Task statement
Only the number is wanted: how many lines of the listing below contain "Given"?

Provided material
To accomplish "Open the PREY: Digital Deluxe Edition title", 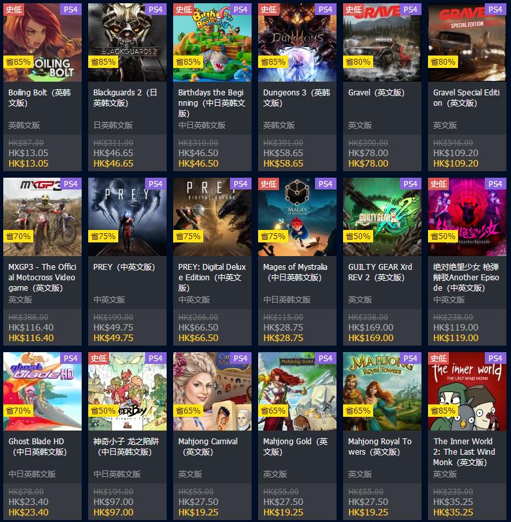I will [x=212, y=277].
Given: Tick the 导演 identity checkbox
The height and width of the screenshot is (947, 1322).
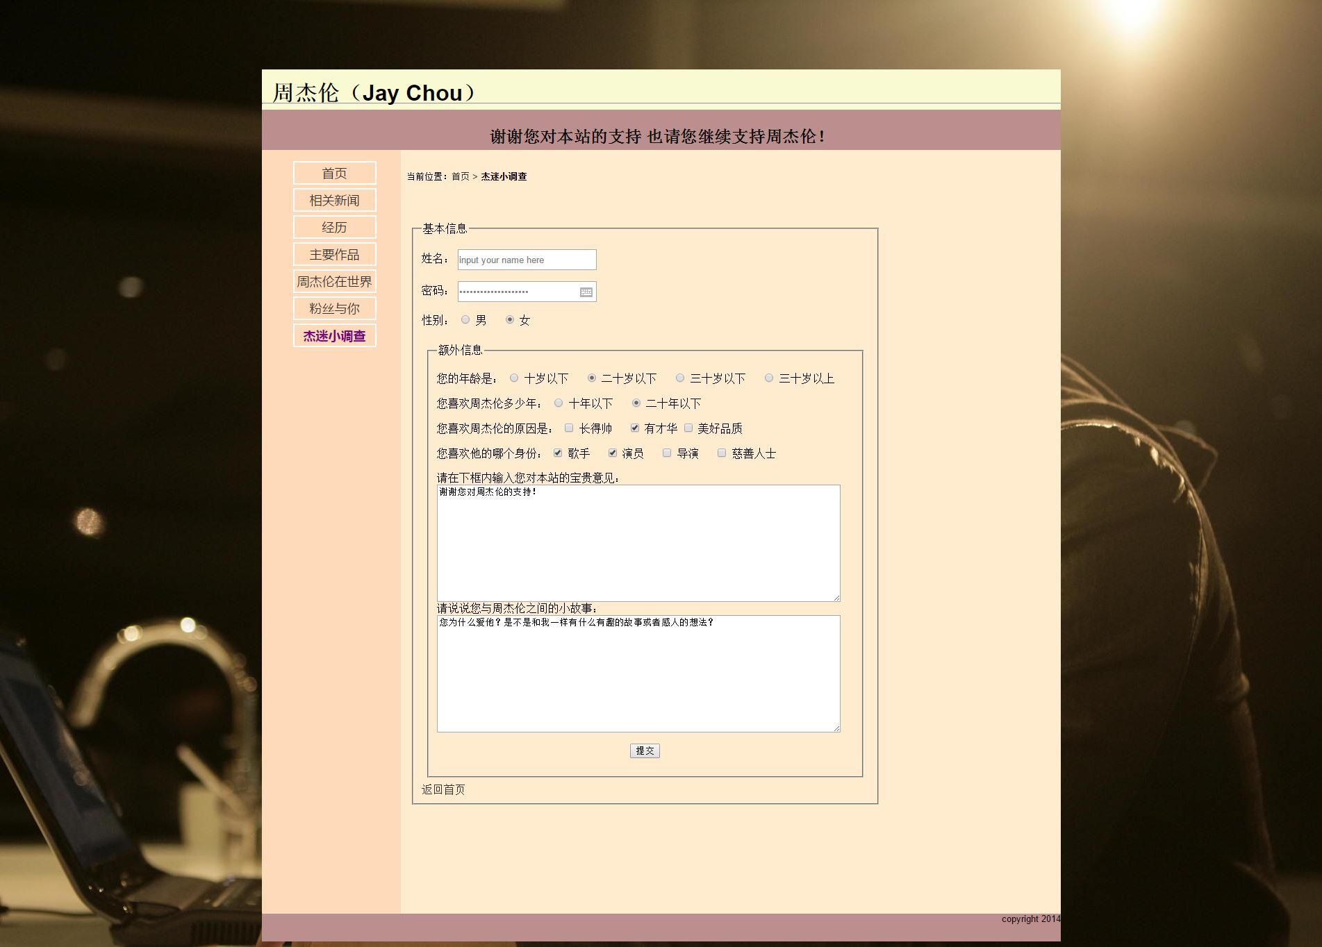Looking at the screenshot, I should click(x=667, y=453).
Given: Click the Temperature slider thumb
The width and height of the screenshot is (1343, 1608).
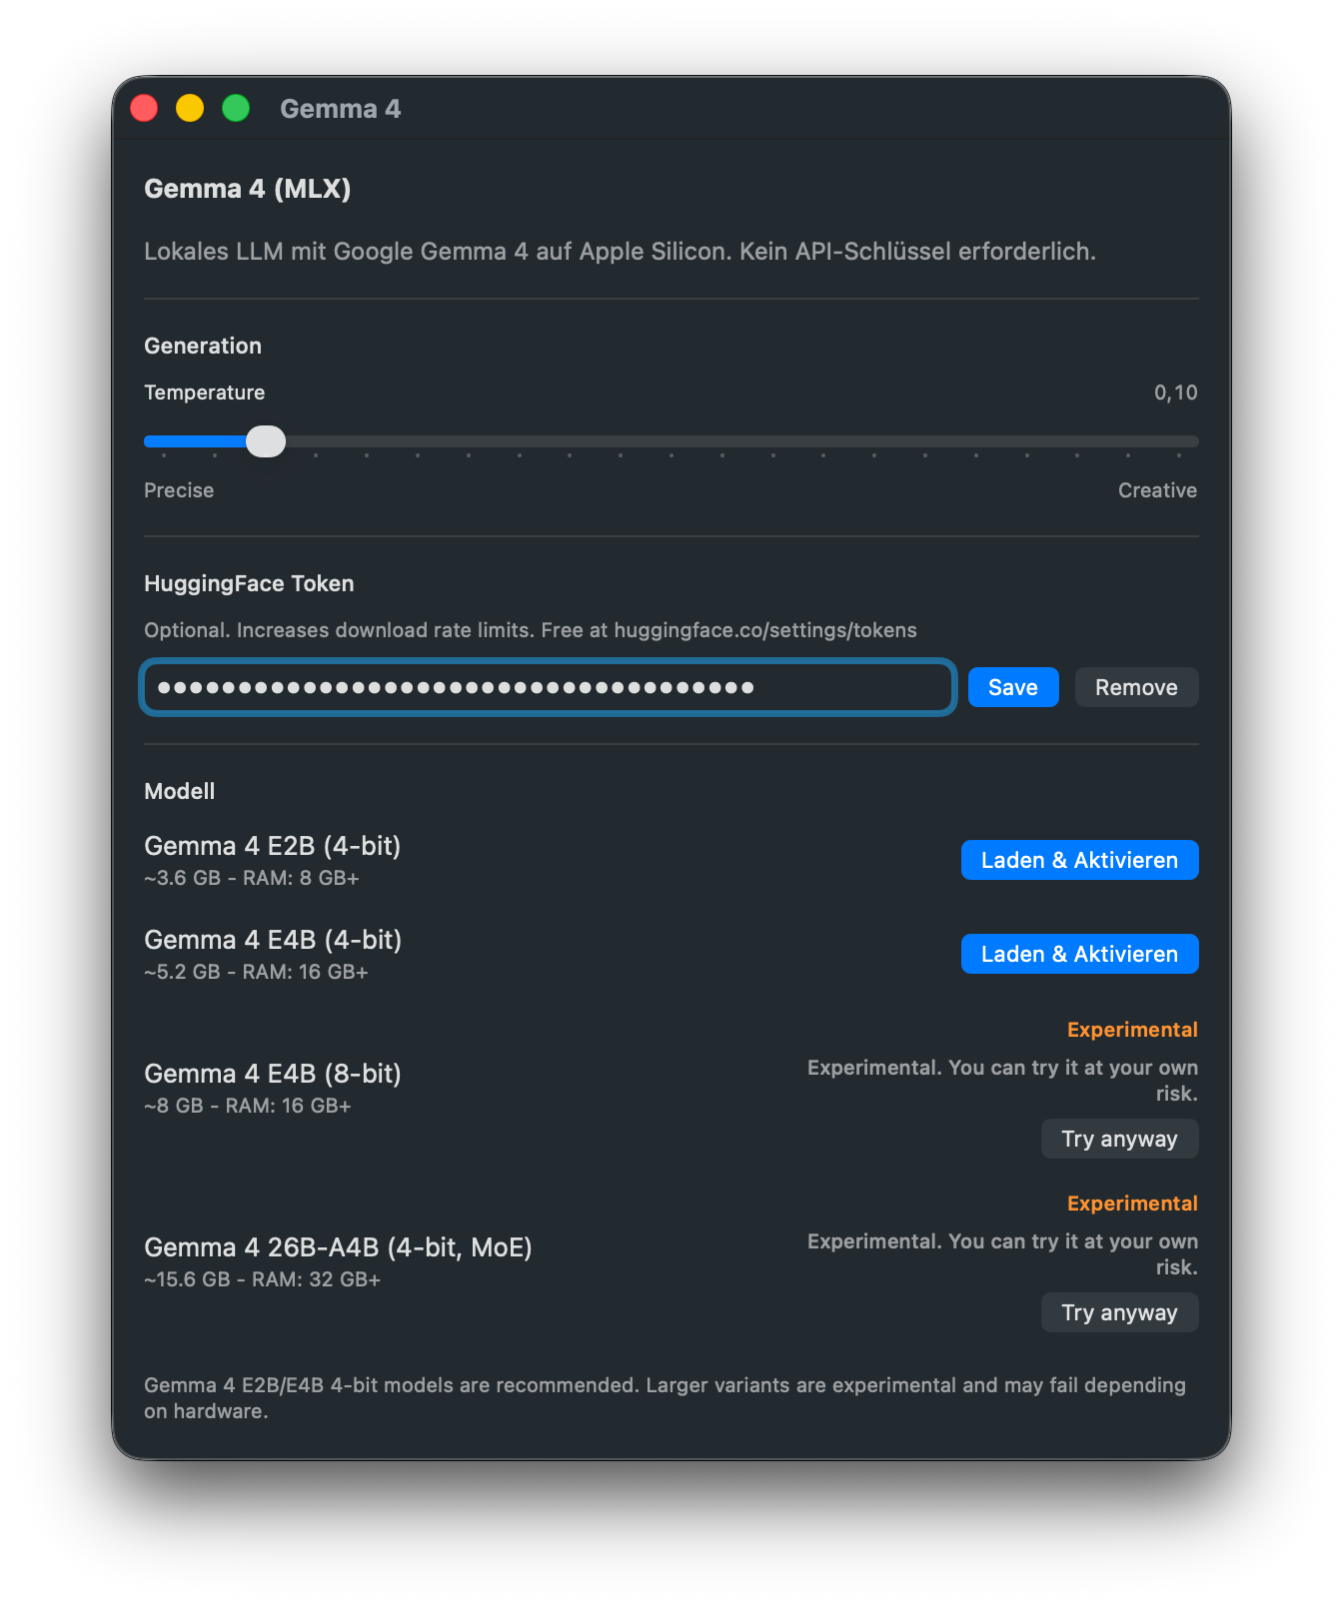Looking at the screenshot, I should coord(266,441).
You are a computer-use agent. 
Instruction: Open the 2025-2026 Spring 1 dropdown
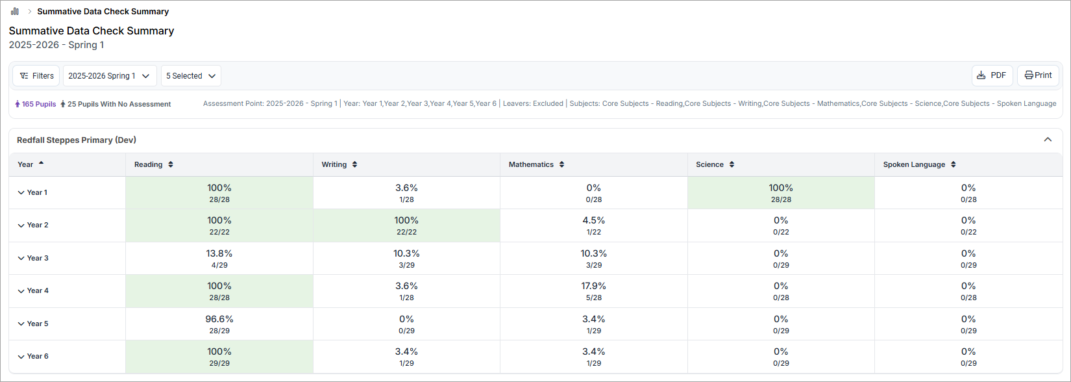click(109, 75)
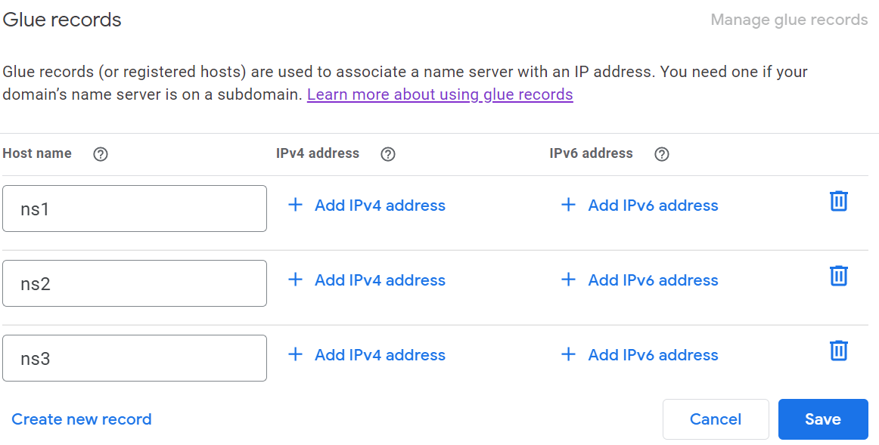This screenshot has height=445, width=879.
Task: Add IPv6 address for ns2
Action: 641,280
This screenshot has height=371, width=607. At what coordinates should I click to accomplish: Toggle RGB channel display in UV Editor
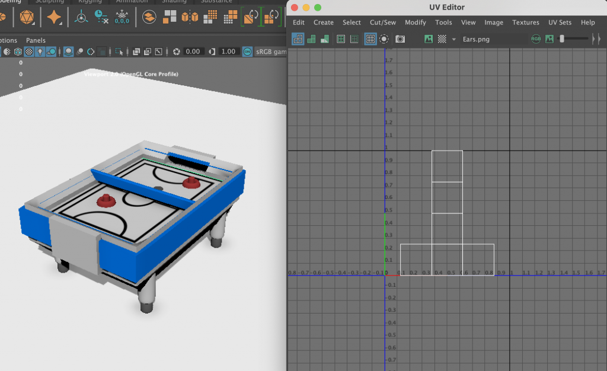pos(536,39)
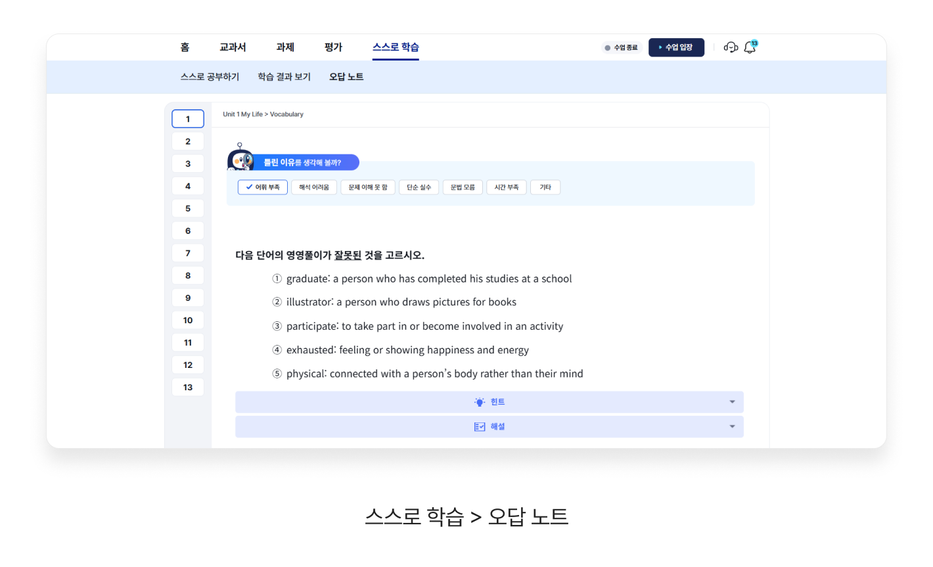Click the robot mascot icon
The width and height of the screenshot is (933, 567).
(x=240, y=159)

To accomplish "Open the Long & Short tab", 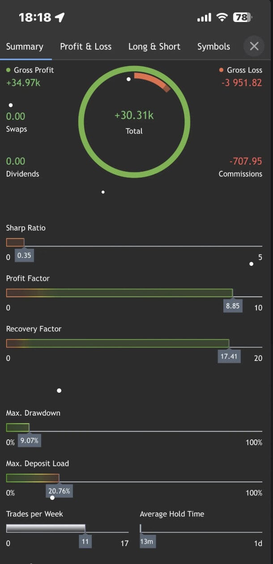I will (x=154, y=47).
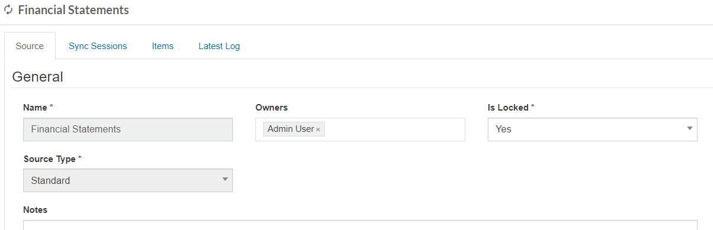
Task: Remove Admin User from Owners
Action: [318, 129]
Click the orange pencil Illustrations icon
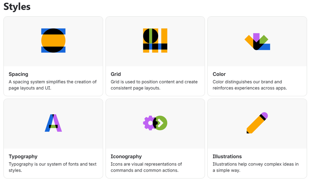Screen dimensions: 310x180 [x=257, y=123]
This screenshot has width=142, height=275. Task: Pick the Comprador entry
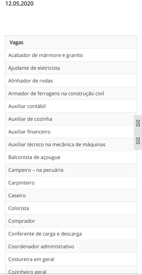click(71, 221)
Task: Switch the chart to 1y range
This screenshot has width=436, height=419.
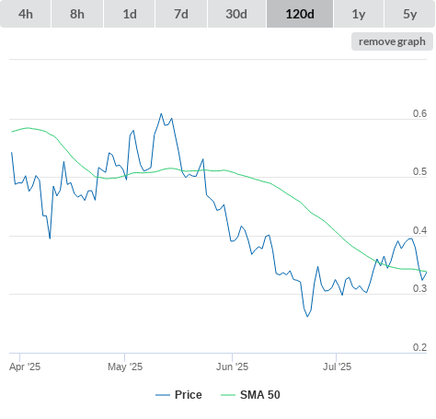Action: click(x=359, y=14)
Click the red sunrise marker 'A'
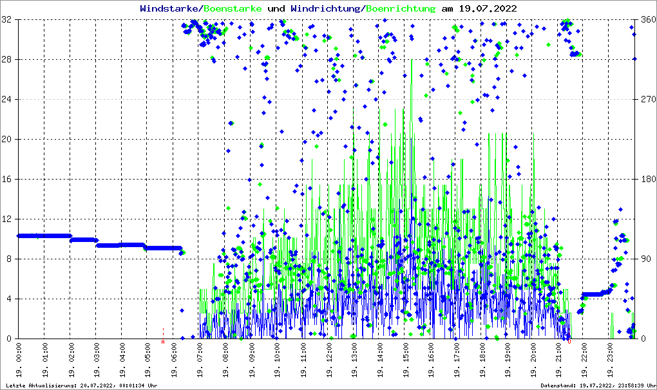The width and height of the screenshot is (657, 390). click(163, 342)
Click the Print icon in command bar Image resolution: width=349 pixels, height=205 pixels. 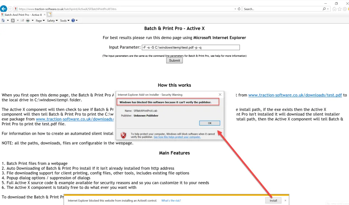click(x=28, y=21)
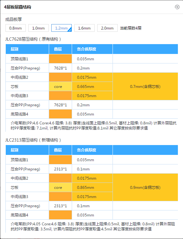Click the JLC2313层压结构 section title
Viewport: 183px width, 239px height.
(33, 140)
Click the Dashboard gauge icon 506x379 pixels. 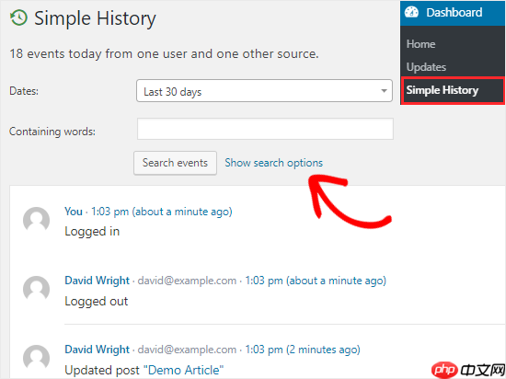(x=411, y=12)
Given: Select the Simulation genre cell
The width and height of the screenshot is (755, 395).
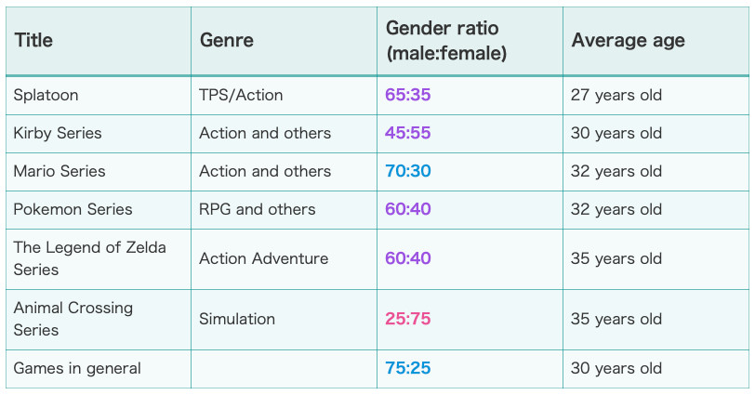Looking at the screenshot, I should pyautogui.click(x=237, y=319).
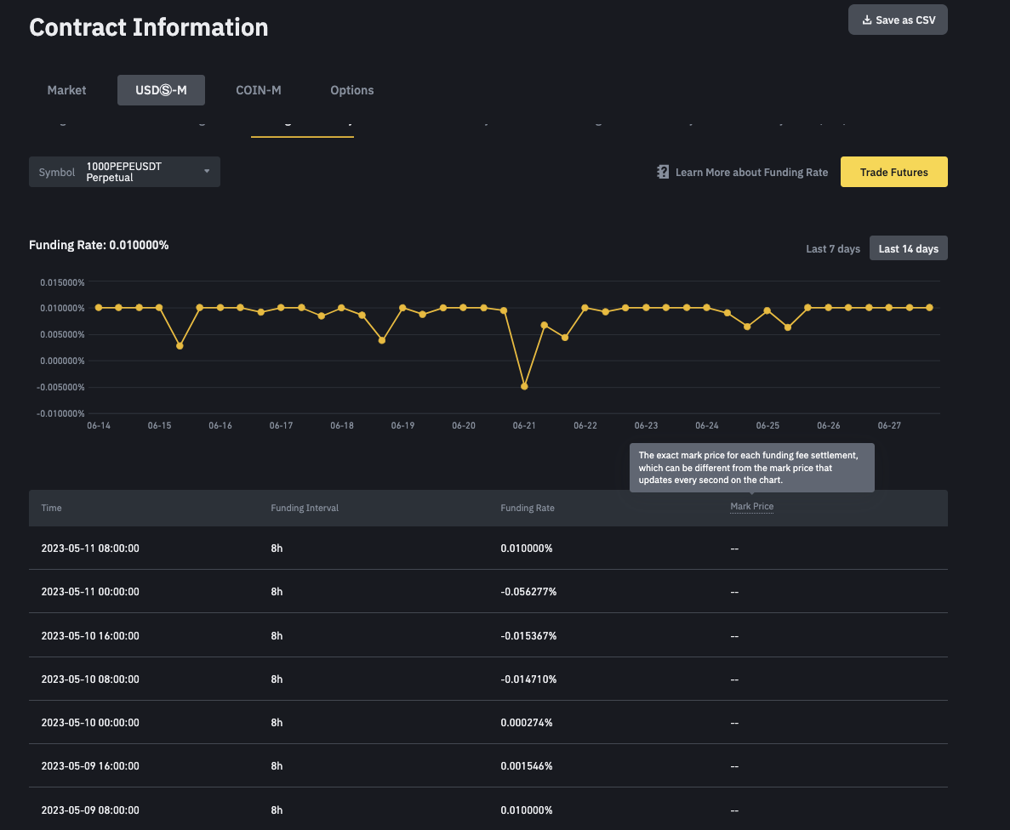Click the Time column header
The height and width of the screenshot is (830, 1010).
52,508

Solution below
3